La vita seria

Dalla Rassegna stampa

Ragazzino, come mai cammini accanto ai binari del treno? Vado per la mia strada, risponde Flavio alla donna di Moncalieri che lo interroga dal bordo del viale. Meglio allontanarsi dalla città, seguire il percorso della ferrovia finché ci sono soltanto prati intorno. È allora che il ragazzino posa a terra lo zaino e corre fra i binari con un tempismo perfetto che impedisce al macchinista di frenare. Aveva quindici anni e un quattro e mezzo di matematica nel suo diario. Adesso scaveranno sulla sua famiglia, il genitore duro, il genitore assente. Tutto vero, tutto relativo. Di assoluto c’è solo quel gesto che sembra ricordarci qualcosa.

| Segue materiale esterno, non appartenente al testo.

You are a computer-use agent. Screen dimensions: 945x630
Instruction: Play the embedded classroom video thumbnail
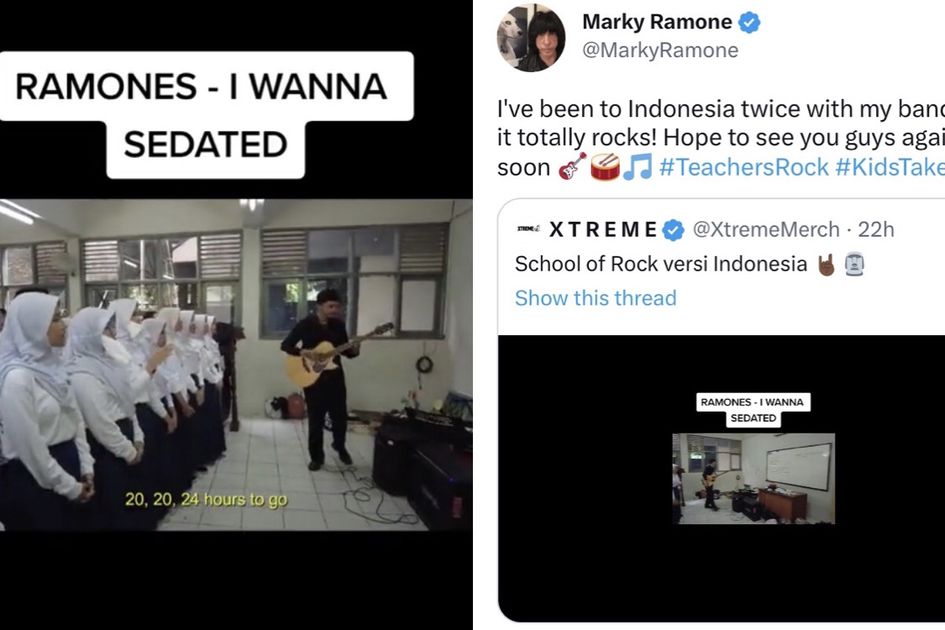[x=753, y=478]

I nostri quindici anni. Quando la vita è ancora una cosa seria da prendere molto sul serio, senza chiaroscuri né ironie a farci da guscio. Quando un quattro a scuola non è un quattro, ma una sentenza definitiva. E lo sfiorire del primo amore diventa l’archetipo irripetibile di ogni sofferenza futura, come ricorda Nick Hornby alla fidanzata trentenne che lo ha lasciato, nell’incipit memorabile di Alta fedeltà: «Se volevi davvero incasinarmi, dovevi arrivare prima». Perché poi la vita cambia e ci cambia, rendendoci disponibili ai compromessi, ai ragionamenti, alle lusinghe del buon senso e della convenienza. Uno impara a dominare gli istinti, a mentire a se stesso oltre che agli altri, a osservare la realtà in diagonale e non sempre di petto. Ma non tutti arrivano a questo stadio. Qualcuno si ferma prima. Perché più idealista, più tormentato, più debole. Nessuno lo incolpi e nessuno si senta in colpa. Flavio è andato per la sua strada e a me viene soltanto da dirgli ciao.